▸ Extracted text:
*** Block opens ***

If what you called casino mage is what others are calling Lunacy Mage, that deck is probably the most insane one on ladder right now, due for a nerf, and yes, very popular. I believe I am splitting against it, and feel like its more that I win when their RNG fails. I do mulligan the 3 drop post away against them, for the reason you mentioned, but the 2 drop is good enough they usually try to kill it immediately. The 3 drop does help when they cast the spell to get 3 random minions. It also redirects some of their fire from your face at times even if it isn't spitting out 2/2s.
I did just beat Lunacy Mage a bit earlier with a turn 6 double-discounted Tickatus that burned Deck of Lunacy 4 cards in. He kept playing, and still came surprisingly close, but eventually gave up after I played a 4 minion Kargal on him after he had gone through both Flamestrikes and his freeze spells. But when Lunacy Mage hits its RNG, it will destroy its opponents with no chance for recovery. I feel like being even 50% against them may be the best I can hope for, but would have to check the web for stats.

*** Block closes ***

▸ Material shown:

*** Block opens ***

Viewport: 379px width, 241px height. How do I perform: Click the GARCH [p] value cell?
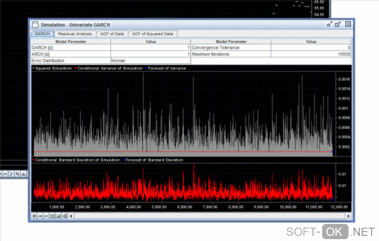150,48
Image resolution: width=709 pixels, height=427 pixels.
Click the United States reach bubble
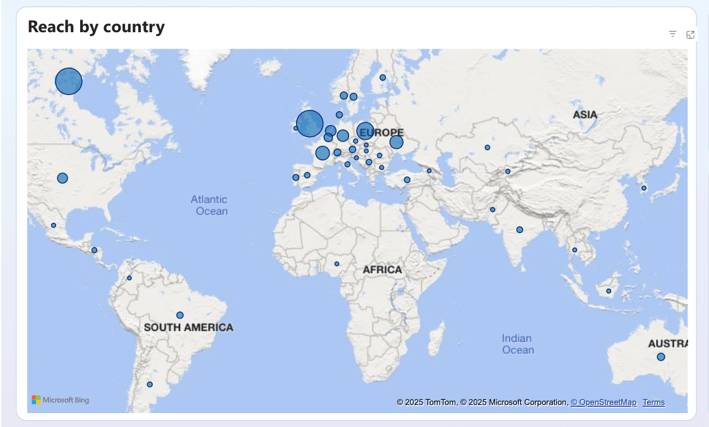(63, 178)
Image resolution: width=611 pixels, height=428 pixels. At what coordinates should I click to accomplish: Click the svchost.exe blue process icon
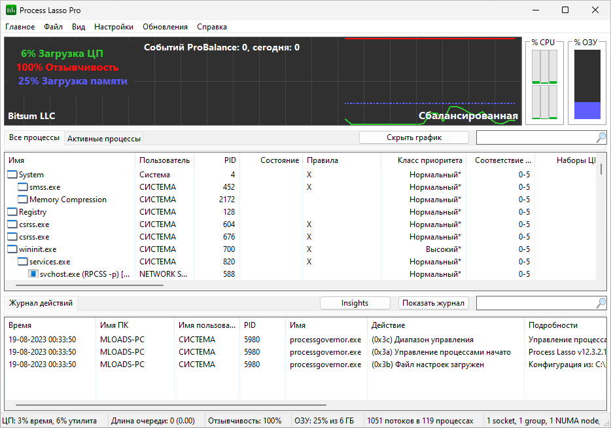(x=33, y=274)
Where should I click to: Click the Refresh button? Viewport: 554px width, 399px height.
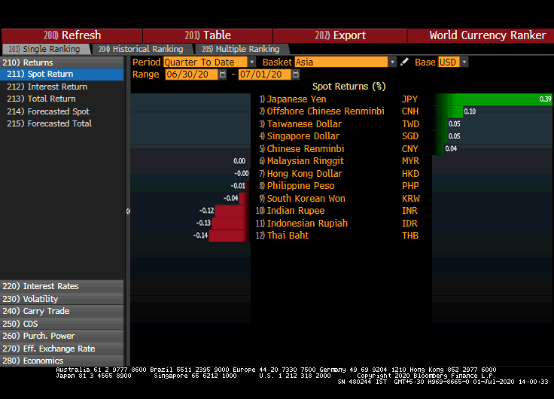pos(72,35)
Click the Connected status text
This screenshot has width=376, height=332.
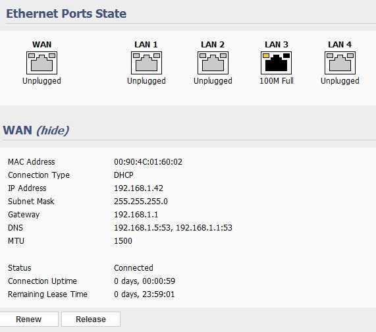(x=134, y=267)
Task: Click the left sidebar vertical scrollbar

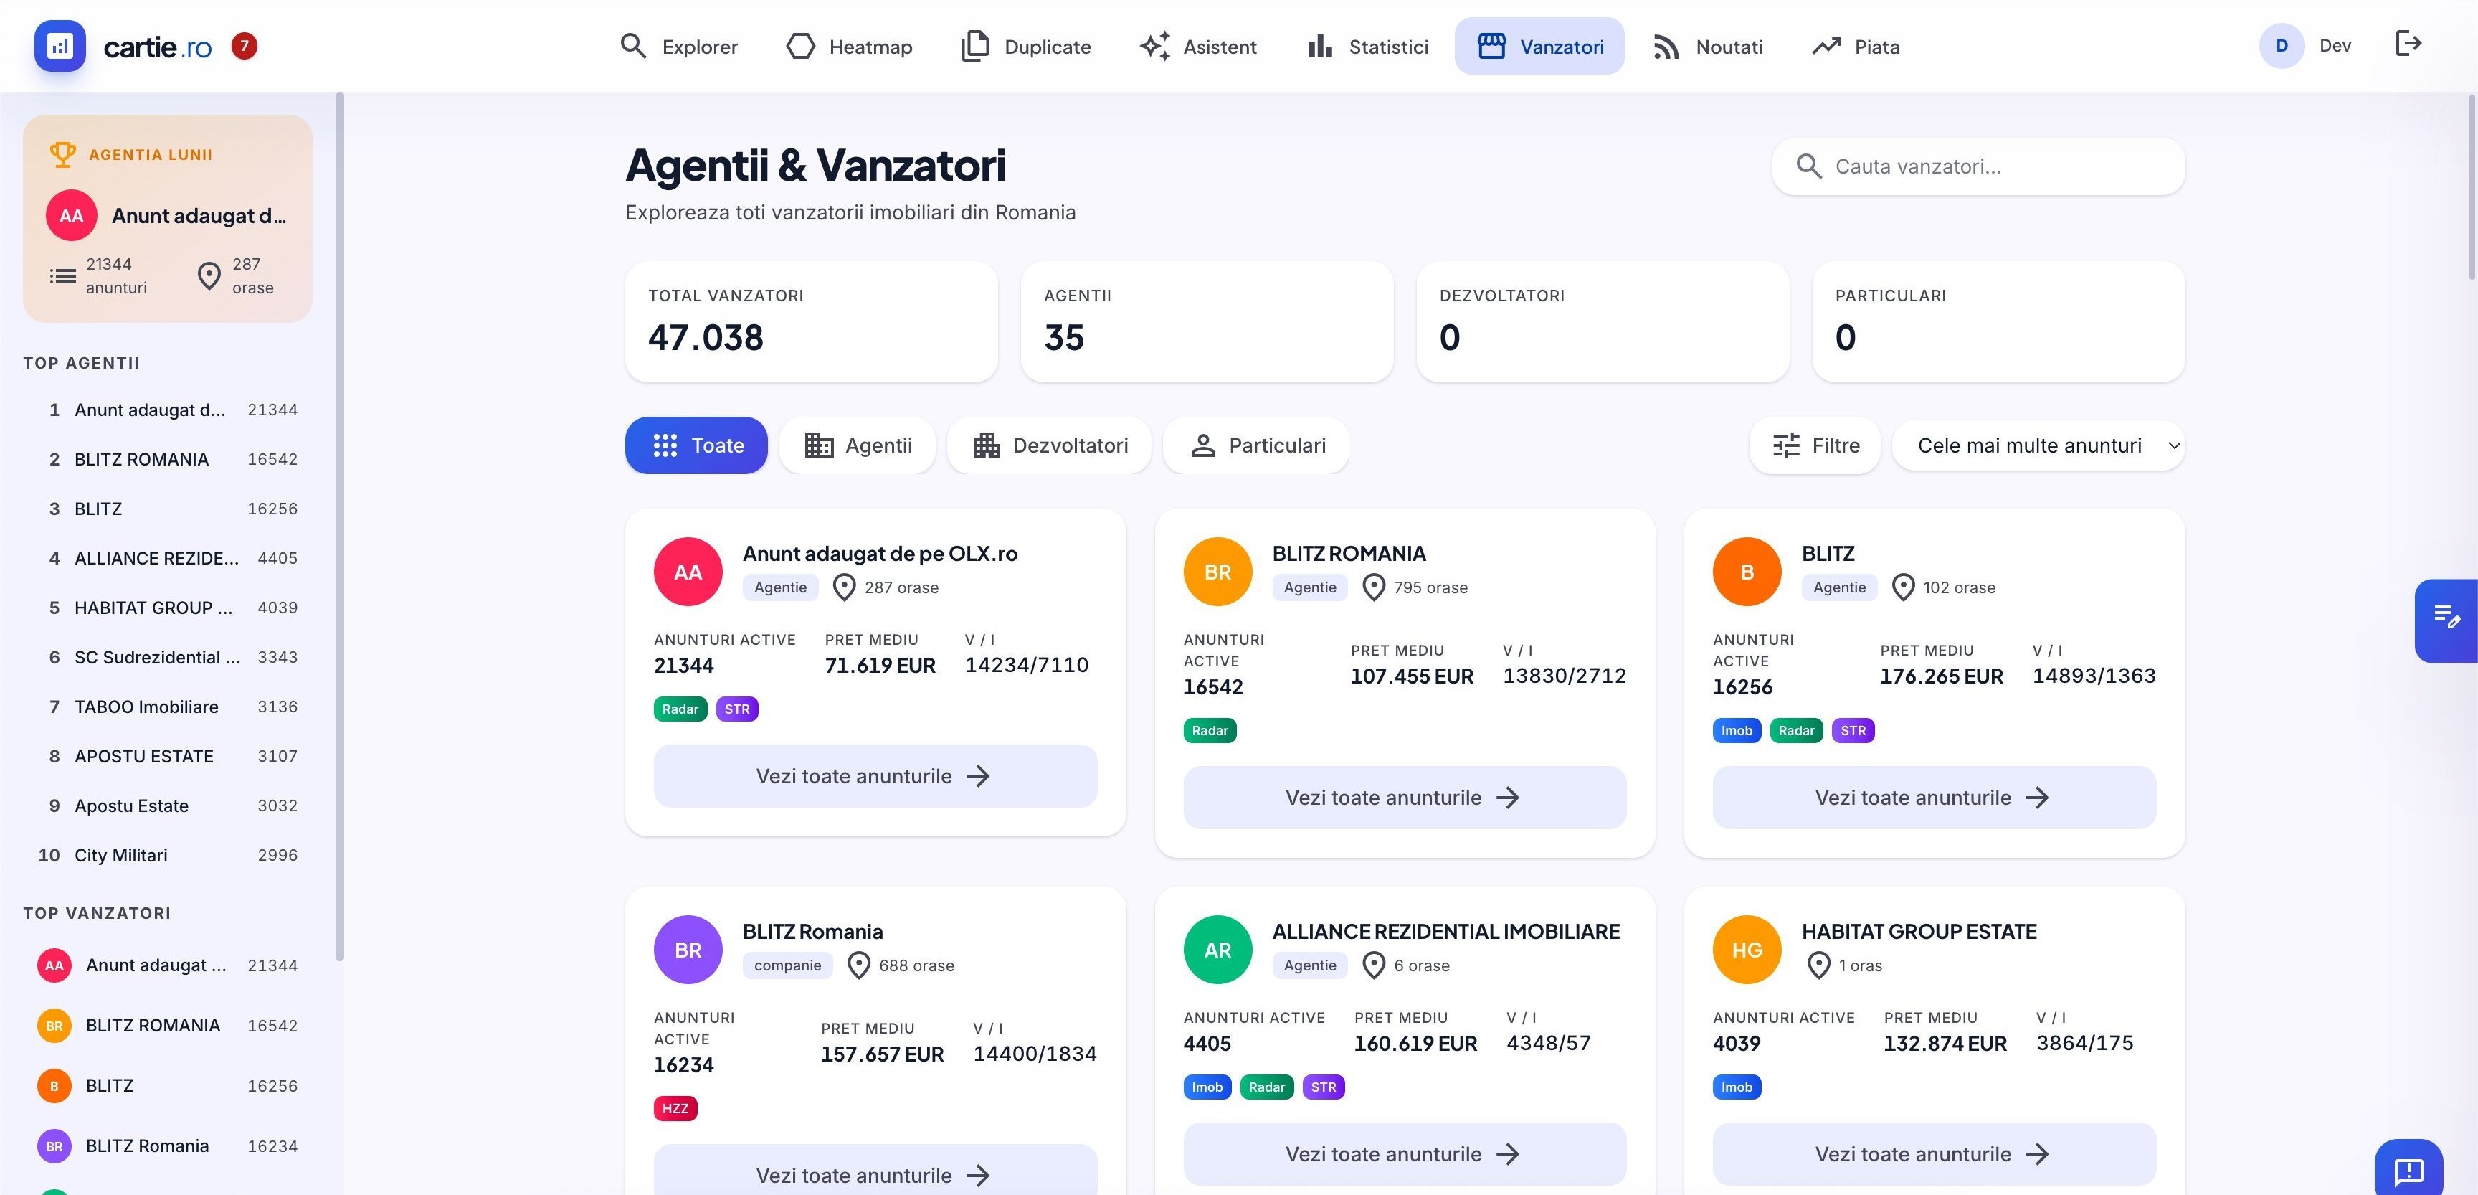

*** Block closes ***

▸ Instructions:
**a)** In the text about Lunacy Mage, what card did the writer play on turn 6 in the win described?
**b)** Continue the discussion of Lunacy Mage, picking up after its final sentence.

▸ Written answers:
**a)** A double-discounted Tickatus that burned Deck of Lunacy 4 cards in.

**b)**
There are several cards that can be flexed. I really like Geddon because it has won me several games with the direct damage as a finisher, but I chose him because my main goal was to speed up the archetype a bit. The curve is lower and sets people back (or allows you to stabilize) earlier that the Tickatus decks I played and saw before Barrens. So, if you replace him, I would mainly recommend it be with another 7 drop.
For me Token Druid has more consistent success against me. Hunter is probably next. There are some definite lessons for how to play it (as with any new deck) that I have been learning from my mistakes. Things like being sure to heal with the Circus Medics before they corrupt in certain matchups, mulliganing some early cards that are bad against a given class, when to actually keep Tickatus, etc. I will probably add more sections to this in days to come, as I continue to learn things or think of things I learned before.
played it ten times now on dia 5. dont think its possible to get a positive winrate as long as lunacy/casino/random bullshit mage is around. 7 out of 10 games vs mage... as i said, your deck is fun, but in the current meta you have to be a much better player than me to get a positive winrate.